→ STATED GOAL: Update the rows starting at the line containing "Hypothyroidism (506, 1015)" and ending at the line containing "Fernando is located", replacing "SAFEGUARDING" with "COMPLIANCE" and leaving everything else unchanged. Return only those lines.

(Element and text location data)
_ _ _ _
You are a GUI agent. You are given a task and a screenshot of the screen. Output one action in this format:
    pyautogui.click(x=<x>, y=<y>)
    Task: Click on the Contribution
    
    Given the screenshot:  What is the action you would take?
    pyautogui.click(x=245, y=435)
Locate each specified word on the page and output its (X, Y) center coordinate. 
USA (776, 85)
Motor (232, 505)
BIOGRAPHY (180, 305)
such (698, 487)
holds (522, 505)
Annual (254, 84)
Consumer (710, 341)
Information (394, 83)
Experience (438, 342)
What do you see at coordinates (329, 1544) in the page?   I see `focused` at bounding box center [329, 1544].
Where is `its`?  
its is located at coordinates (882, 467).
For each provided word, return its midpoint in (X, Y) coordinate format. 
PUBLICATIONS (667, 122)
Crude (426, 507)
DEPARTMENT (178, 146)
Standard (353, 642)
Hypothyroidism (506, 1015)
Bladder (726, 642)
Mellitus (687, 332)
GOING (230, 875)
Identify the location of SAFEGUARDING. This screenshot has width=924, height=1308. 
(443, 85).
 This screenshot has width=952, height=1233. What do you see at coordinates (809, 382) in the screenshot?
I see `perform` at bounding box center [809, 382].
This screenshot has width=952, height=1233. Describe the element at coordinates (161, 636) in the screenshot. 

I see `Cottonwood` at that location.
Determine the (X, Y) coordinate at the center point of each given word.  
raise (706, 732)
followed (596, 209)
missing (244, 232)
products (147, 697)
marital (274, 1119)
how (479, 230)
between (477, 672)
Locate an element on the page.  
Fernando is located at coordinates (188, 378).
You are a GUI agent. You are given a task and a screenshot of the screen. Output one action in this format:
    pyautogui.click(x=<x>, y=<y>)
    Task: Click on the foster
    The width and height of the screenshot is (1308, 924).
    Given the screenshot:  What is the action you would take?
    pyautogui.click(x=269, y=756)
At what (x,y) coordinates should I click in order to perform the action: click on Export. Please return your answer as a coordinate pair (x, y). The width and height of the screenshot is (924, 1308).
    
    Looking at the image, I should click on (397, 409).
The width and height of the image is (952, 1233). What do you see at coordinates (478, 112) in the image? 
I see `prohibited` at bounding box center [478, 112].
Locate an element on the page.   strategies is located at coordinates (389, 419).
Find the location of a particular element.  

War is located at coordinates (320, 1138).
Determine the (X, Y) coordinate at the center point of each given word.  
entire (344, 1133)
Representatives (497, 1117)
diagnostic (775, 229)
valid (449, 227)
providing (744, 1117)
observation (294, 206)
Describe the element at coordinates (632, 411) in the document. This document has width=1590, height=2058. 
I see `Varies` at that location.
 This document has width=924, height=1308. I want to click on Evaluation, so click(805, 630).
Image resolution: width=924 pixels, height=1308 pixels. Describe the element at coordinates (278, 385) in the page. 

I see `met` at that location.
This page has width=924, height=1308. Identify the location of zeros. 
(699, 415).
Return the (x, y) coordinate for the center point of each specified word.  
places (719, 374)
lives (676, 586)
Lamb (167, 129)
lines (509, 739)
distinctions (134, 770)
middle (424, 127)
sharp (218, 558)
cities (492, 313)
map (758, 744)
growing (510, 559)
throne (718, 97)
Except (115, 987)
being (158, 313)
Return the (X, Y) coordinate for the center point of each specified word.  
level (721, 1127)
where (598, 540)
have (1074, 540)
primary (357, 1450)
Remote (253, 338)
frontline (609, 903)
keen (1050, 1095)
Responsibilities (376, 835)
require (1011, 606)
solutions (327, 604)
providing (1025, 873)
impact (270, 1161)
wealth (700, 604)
_ _ _ _
→ SOLUTION TO THIS TASK:
Hypothyroidism (506, 1015)
Bladder (726, 642)
Mellitus (687, 332)
GOING (230, 875)
Identify the location of COMPLIANCE. This screenshot has width=924, height=1308. 
(443, 85).
 This screenshot has width=952, height=1233. What do you see at coordinates (809, 382) in the screenshot?
I see `perform` at bounding box center [809, 382].
This screenshot has width=952, height=1233. Describe the element at coordinates (161, 636) in the screenshot. 

I see `Cottonwood` at that location.
Determine the (X, Y) coordinate at the center point of each given word.  
raise (706, 732)
followed (596, 209)
missing (244, 232)
products (147, 697)
marital (274, 1119)
how (479, 230)
between (477, 672)
Locate an element on the page.  
Fernando is located at coordinates (188, 378).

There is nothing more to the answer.